=== Records for processing ===
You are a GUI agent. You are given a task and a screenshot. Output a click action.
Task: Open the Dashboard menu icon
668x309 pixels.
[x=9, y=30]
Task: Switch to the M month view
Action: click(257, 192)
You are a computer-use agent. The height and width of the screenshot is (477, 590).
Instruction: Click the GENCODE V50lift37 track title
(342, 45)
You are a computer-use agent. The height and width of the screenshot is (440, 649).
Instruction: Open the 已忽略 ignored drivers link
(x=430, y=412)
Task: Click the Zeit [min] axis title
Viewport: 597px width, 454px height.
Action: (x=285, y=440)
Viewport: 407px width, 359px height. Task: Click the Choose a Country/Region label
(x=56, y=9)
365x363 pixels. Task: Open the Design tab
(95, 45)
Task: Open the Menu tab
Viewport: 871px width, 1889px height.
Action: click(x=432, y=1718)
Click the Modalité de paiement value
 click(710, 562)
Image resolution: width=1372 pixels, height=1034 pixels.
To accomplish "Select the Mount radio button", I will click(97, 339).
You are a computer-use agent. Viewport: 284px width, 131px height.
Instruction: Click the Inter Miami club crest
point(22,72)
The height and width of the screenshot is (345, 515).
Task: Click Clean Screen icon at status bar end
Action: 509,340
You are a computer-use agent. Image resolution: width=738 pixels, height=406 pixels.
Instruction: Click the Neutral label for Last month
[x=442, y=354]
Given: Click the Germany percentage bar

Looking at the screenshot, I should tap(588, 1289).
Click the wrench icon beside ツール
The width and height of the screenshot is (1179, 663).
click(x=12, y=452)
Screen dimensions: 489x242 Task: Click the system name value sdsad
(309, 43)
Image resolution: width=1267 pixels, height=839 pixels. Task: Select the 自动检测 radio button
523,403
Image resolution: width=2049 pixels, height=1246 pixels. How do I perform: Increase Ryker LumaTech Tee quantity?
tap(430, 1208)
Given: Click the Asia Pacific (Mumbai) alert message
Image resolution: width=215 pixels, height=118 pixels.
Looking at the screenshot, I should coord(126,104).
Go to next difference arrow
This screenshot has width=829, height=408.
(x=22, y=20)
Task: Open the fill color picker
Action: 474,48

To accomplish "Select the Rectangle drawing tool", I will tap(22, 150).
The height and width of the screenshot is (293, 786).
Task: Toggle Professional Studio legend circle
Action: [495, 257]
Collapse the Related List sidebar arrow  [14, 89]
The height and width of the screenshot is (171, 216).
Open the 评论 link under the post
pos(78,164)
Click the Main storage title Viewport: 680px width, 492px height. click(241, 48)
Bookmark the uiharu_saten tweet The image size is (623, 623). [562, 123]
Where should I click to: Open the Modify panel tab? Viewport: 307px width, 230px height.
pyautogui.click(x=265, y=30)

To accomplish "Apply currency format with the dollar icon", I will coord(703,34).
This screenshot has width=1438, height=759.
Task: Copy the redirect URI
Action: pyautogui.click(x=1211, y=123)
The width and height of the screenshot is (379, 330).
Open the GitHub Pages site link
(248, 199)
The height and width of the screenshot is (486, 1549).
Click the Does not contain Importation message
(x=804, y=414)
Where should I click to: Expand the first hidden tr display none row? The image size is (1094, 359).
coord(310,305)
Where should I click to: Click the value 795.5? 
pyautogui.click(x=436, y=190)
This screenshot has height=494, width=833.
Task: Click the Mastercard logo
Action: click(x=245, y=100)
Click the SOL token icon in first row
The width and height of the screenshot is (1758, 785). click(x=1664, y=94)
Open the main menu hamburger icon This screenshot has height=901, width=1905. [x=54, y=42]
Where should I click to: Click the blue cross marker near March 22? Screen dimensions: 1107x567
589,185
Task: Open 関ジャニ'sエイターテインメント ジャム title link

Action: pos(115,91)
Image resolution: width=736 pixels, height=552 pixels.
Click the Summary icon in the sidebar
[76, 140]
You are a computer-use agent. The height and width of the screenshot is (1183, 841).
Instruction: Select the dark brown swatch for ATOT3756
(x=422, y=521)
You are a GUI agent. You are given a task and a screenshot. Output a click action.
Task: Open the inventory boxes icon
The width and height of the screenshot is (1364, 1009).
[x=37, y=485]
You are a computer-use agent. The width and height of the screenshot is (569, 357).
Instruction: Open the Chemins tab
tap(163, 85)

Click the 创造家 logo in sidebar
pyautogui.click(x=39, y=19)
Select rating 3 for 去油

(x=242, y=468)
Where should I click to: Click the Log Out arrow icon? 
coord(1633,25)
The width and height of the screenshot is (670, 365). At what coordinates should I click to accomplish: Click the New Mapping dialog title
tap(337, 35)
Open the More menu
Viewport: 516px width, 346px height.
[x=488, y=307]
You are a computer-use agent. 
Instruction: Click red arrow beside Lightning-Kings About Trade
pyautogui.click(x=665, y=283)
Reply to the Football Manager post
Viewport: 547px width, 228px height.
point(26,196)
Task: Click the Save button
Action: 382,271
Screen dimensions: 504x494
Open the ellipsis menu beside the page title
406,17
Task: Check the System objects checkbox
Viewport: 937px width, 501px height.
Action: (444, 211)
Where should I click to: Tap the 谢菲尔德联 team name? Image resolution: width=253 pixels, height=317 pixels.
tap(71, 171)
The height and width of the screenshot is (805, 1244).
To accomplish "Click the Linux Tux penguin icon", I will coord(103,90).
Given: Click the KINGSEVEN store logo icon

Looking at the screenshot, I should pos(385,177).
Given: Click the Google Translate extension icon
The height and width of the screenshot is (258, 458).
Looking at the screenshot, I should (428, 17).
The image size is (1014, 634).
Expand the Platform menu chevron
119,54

=== Task item ===
The listing above must be transcribed exactly, line by line.

=== Reply ===
You are a GUI agent. You are given a task and a screenshot. Output a click action.
Task: Open the Dashboard menu icon
668x309 pixels.
[x=9, y=30]
Task: Switch to the M month view
Action: click(257, 192)
You are a computer-use agent. The height and width of the screenshot is (477, 590).
Instruction: Click the GENCODE V50lift37 track title
(342, 45)
You are a computer-use agent. The height and width of the screenshot is (440, 649).
Instruction: Open the 已忽略 ignored drivers link
(x=430, y=412)
Task: Click the Zeit [min] axis title
Viewport: 597px width, 454px height.
Action: (x=285, y=440)
Viewport: 407px width, 359px height. Task: Click the Choose a Country/Region label
(x=56, y=9)
365x363 pixels. Task: Open the Design tab
(95, 45)
Task: Open the Menu tab
Viewport: 871px width, 1889px height.
Action: click(x=432, y=1718)
Click the Modalité de paiement value
 click(710, 562)
Image resolution: width=1372 pixels, height=1034 pixels.
To accomplish "Select the Mount radio button", I will click(97, 339).
You are a computer-use agent. Viewport: 284px width, 131px height.
Instruction: Click the Inter Miami club crest
point(22,72)
The height and width of the screenshot is (345, 515).
Task: Click Clean Screen icon at status bar end
Action: 509,340
You are a computer-use agent. Image resolution: width=738 pixels, height=406 pixels.
Instruction: Click the Neutral label for Last month
[x=442, y=354]
Given: Click the Germany percentage bar

Looking at the screenshot, I should tap(588, 1289).
Click the wrench icon beside ツール
The width and height of the screenshot is (1179, 663).
click(x=12, y=452)
Screen dimensions: 489x242 Task: Click the system name value sdsad
(309, 43)
Image resolution: width=1267 pixels, height=839 pixels. Task: Select the 自动检测 radio button
523,403
Image resolution: width=2049 pixels, height=1246 pixels. How do I perform: Increase Ryker LumaTech Tee quantity?
tap(430, 1208)
Given: Click the Asia Pacific (Mumbai) alert message
Image resolution: width=215 pixels, height=118 pixels.
Looking at the screenshot, I should coord(126,104).
Go to next difference arrow
This screenshot has width=829, height=408.
(x=22, y=20)
Task: Open the fill color picker
Action: 474,48

To accomplish "Select the Rectangle drawing tool", I will tap(22, 150).
The height and width of the screenshot is (293, 786).
Task: Toggle Professional Studio legend circle
Action: [495, 257]
Collapse the Related List sidebar arrow  [14, 89]
The height and width of the screenshot is (171, 216).
Open the 评论 link under the post
pos(78,164)
Click the Main storage title Viewport: 680px width, 492px height. click(241, 48)
Bookmark the uiharu_saten tweet The image size is (623, 623). [562, 123]
Where should I click to: Open the Modify panel tab? Viewport: 307px width, 230px height.
pyautogui.click(x=265, y=30)

To accomplish "Apply currency format with the dollar icon", I will coord(703,34).
This screenshot has width=1438, height=759.
Task: Copy the redirect URI
Action: pyautogui.click(x=1211, y=123)
The width and height of the screenshot is (379, 330).
Open the GitHub Pages site link
(248, 199)
The height and width of the screenshot is (486, 1549).
Click the Does not contain Importation message
(x=804, y=414)
Where should I click to: Expand the first hidden tr display none row? The image size is (1094, 359).
coord(310,305)
Where should I click to: Click the value 795.5? 
pyautogui.click(x=436, y=190)
This screenshot has height=494, width=833.
Task: Click the Mastercard logo
Action: click(x=245, y=100)
Click the SOL token icon in first row
The width and height of the screenshot is (1758, 785). click(x=1664, y=94)
Open the main menu hamburger icon This screenshot has height=901, width=1905. [x=54, y=42]
Where should I click to: Click the blue cross marker near March 22? Screen dimensions: 1107x567
589,185
Task: Open 関ジャニ'sエイターテインメント ジャム title link

Action: pos(115,91)
Image resolution: width=736 pixels, height=552 pixels.
Click the Summary icon in the sidebar
[76, 140]
You are a computer-use agent. The height and width of the screenshot is (1183, 841).
Instruction: Select the dark brown swatch for ATOT3756
(x=422, y=521)
You are a GUI agent. You are given a task and a screenshot. Output a click action.
Task: Open the inventory boxes icon
The width and height of the screenshot is (1364, 1009).
[x=37, y=485]
You are a computer-use agent. The width and height of the screenshot is (569, 357).
Instruction: Open the Chemins tab
tap(163, 85)

Click the 创造家 logo in sidebar
pyautogui.click(x=39, y=19)
Select rating 3 for 去油

(x=242, y=468)
Where should I click to: Click the Log Out arrow icon? 
coord(1633,25)
The width and height of the screenshot is (670, 365). At what coordinates should I click to accomplish: Click the New Mapping dialog title
tap(337, 35)
Open the More menu
Viewport: 516px width, 346px height.
[x=488, y=307]
You are a computer-use agent. 
Instruction: Click red arrow beside Lightning-Kings About Trade
pyautogui.click(x=665, y=283)
Reply to the Football Manager post
Viewport: 547px width, 228px height.
point(26,196)
Task: Click the Save button
Action: 382,271
Screen dimensions: 504x494
Open the ellipsis menu beside the page title
406,17
Task: Check the System objects checkbox
Viewport: 937px width, 501px height.
Action: (444, 211)
Where should I click to: Tap the 谢菲尔德联 team name? Image resolution: width=253 pixels, height=317 pixels.
tap(71, 171)
The height and width of the screenshot is (805, 1244).
To accomplish "Click the Linux Tux penguin icon", I will coord(103,90).
Given: Click the KINGSEVEN store logo icon

Looking at the screenshot, I should pos(385,177).
Given: Click the Google Translate extension icon
The height and width of the screenshot is (258, 458).
Looking at the screenshot, I should (428, 17).
The image size is (1014, 634).
Expand the Platform menu chevron
119,54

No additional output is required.